This project builds an AI-powered Burmese news classifier using both traditional machine learning (Naïve Bayes) and deep learning (BiLSTM).
It includes a ready-to-run Streamlit web app for real-time predictions in the Burmese language.
- Classifies Burmese news articles into categories such as Politics, Business, Sports, and Entertainment.
- Implements custom Burmese NLP preprocessing — tokenization, stopword removal, and sequence padding.
- Compares performance between Naïve Bayes (TF-IDF) and BiLSTM (Keras).
- Provides an interactive Streamlit UI for user testing and visualization.

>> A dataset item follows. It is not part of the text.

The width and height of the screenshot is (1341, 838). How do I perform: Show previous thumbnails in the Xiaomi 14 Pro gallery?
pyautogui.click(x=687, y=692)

| Model | Type | Accuracy | Description |
|---|---|---|---|
| Naïve Bayes | ML baseline | ~80% | TF-IDF with sklearn |
| BiLSTM | Deep Learning | ~90% | Sequence model using TensorFlow/Keras |
├── app.py # Streamlit web app
├── Burmese_News_Classification.ipynb # Training notebook
├── requirements.txt # Dependencies
├── stopwords.txt # Burmese stopword list
├── models/ # Trained models
│ ├── bilstm_mynews.keras
│ ├── nb_tfidf.joblib
│ ├── keras_tokenizer.pkl
│ ├── label_encoder.pkl
│ └── config.json
└── README_streamlit.md # Detailed Streamlit setup
pip install -r requirements.txt
streamlit run app.pyThen open the provided local URL (e.g. http://localhost:8501) in your browser.
| Input Text | Predicted Category |
|---|---|
| "အဆိုတော်အသစ်တစ်ဦး ပြိုင်ပွဲတွင် ပထမဆုရရှိခဲ့သည်။" | Entertainment |
| "အစိုးရသည် စီးပွားရေးဖွံ့ဖြိုးရေးအတွက် ငွေထုတ်ပေးမည်။" | Business |
- Python 3.10
- TensorFlow / Keras
- Scikit-learn
- Pyidaungsu Tokenizer
- Streamlit for deployment
- Integrate Multilingual BERT (mBERT) for improved contextual understanding.
- Add Gradio/Flask API endpoint for backend usage.
- Extend to multi-label classification (e.g., News + Sentiment).